For Joppa-based clothing chain, the need to regain its reputation for fashion is vital Can Merry-Go-Round revive itself?

January 16, 1994|By Timothy J. Mullaney and Ross Hetrick | Timothy J. Mullaney and Ross Hetrick,Staff Writers Staff Writers Michael Dresser and Frank Lynch contributed to this article.

Merry-Go-Round Enterprises Inc. soared for years by catering to the whimsical fashions of the young. But it was the company's lost sense of those fleeting tastes that drove it into Chapter 11 bankruptcy last week.

Although the filing protects the company as it searches for that magic again, the question is: Can the Joppa-based retail chain score big in the spring season and remain intact? Or will creditors wrest control from Leonard "Boogie" Weinglass, the co-founder and chairman?

Mr. Weinglass is back in charge, having been named chief executive the day of the bankruptcy filing, resuming a job he left in 1981 to go into semiretirement in Aspen, Colo. The fate of the company, which owns Merry-Go-Round, Cignal, Free Fall, Dejaiz, Attivo and other "fashion forward" chains, turns, in part, on whether he can again fill the stores with clothes that capture the imagination of young people.

The job is much harder than it was. Heading a company in bankruptcy, Mr. Weinglass will be closely watched by the company's creditors, many of which are fashion business leaders like Guess? Inc., Melville Corp. and Saxony. He will be closely supervised by Judge E. Stephen Derby of U.S. Bankruptcy Court. And, mostly, he will need to regain the confidence of people in the fashion and investment communities, many of whom say they feel burned by what they see as the company's lack of candor as business got worse.

And Mr. Weinglass may not have much time.

"If Merry-Go-Round doesn't get it together pretty fast, the

creditors are going to hire the people Merry-Go-Round should have hired, and they'll be driving the bankruptcy train," said Peter A. Chapman, president of Bankruptcy Creditors' Service Inc. of Princeton, N.J., noting that even successful reorganizations often end with new managers in charge. "They've got one season."
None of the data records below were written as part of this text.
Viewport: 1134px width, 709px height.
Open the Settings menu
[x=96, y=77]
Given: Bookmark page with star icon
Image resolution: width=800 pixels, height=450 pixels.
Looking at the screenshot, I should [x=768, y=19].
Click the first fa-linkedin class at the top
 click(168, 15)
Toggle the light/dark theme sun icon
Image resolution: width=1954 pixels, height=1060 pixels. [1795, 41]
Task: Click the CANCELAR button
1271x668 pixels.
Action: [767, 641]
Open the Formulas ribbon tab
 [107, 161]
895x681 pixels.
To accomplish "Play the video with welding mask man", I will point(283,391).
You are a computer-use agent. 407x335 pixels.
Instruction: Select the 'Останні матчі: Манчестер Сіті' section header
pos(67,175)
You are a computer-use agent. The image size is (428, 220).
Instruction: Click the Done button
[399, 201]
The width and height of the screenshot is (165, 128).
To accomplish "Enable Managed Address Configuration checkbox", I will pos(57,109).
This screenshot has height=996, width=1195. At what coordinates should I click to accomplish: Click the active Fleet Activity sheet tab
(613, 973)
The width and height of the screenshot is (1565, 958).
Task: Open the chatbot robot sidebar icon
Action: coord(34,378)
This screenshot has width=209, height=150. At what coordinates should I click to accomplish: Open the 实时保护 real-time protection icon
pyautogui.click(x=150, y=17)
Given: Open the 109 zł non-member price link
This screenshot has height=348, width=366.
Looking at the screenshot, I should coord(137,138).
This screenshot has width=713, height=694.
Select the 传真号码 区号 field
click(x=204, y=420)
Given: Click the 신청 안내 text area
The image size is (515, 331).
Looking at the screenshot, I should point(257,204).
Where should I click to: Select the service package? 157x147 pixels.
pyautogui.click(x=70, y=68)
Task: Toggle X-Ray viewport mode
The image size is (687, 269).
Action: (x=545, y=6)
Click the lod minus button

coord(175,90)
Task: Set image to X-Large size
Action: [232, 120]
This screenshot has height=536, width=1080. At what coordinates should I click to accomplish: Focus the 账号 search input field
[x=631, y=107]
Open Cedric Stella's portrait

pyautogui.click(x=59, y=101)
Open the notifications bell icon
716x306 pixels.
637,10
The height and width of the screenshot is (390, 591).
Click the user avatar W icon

As of now, Merry-Go-Round is given an excellent chance of emerging from bankruptcy reorganization as a healthy company. has $463 million in assets and only $265 million worth of liabilities. Indeed, the price of its bonds rose after the bankruptcy filing, demonstrating Wall Street's confidence that the bonds would be largely repaid.

Not unexpectedly, the company shares that bullish position.

"The company has confidence in its intrinsic strength and continuing viability of its business which has been built over the past 22 years," Merry-Go-Round said on the day of the filing in Baltimore.

"Merry-Go-Round Enterprises is firmly committed to putting itself a sound financial footing so that it can move forward through these proceedings and emerge a much stronger and healthier company," the statement said.

But, like a slew of other retail companies that have entered bankruptcy, the Merry-Go-Round that emerges is likely to be quite different from the growing chain of a few years ago.

As many as 500 of the company's 1,460 stores may be closed, experts said, although the company says it has not made any such decision. If there are closings, many workers, including some of the 1,080 employees at the company's Joppa headquarters, are likely to be let go. And shareholders, including Mr. Weinglass, whose stake has fallen by nearly $79 million on paper since December 1992, could see their investments wiped out.

With its filing, Merry-Go-Round joins the ranks of some of the nation's mightiest retailers that have sought protection in the arms of the bankruptcy courts, including Federated Department Stores Inc., R.H. Macy & Co. Ames Department Stores Inc. and the Carter Hawley Hale Stores.

But Merry-Go-Round is in a different situation. The other companies had been healthy when they got into trouble as a result of one-shot financial maneuvers like leveraged buyouts and hostile takeovers.

"Those [other] companies went into bankruptcy because they owed too much money," said Peter Schaeffer, a partner in Johnson Redbook Service of New York, a research boutique that tracks retailing stocks. Merry-Go-Round "went into bankruptcy because they weren't doing any business."

In fact, sales at Merry-Go-Round stores that have been open more than a year -- a key measure of a retailer's success -- declined in all but five months of the past two years. After writing off millions of dollars worth of inventory, the company reported a loss of $38.5 million in the fiscal third quarter, which ended Oct. 30, on sales of $225.5 million. And that was before a disastrous 1993 Christmas season, when same-store sales fell 23 percent in November and 16 percent in December.

Merry-Go-Round has acknowledged that last fall, its young-men's line was too far out of the mainstream even for a customer base that had prided itself on being cutting-edge.

"We're not going to be as far out," Mr. Weinglass said in December on the day that the president of the company's men's division, Stuart Lucas, was fired, along with eight other merchandising executives.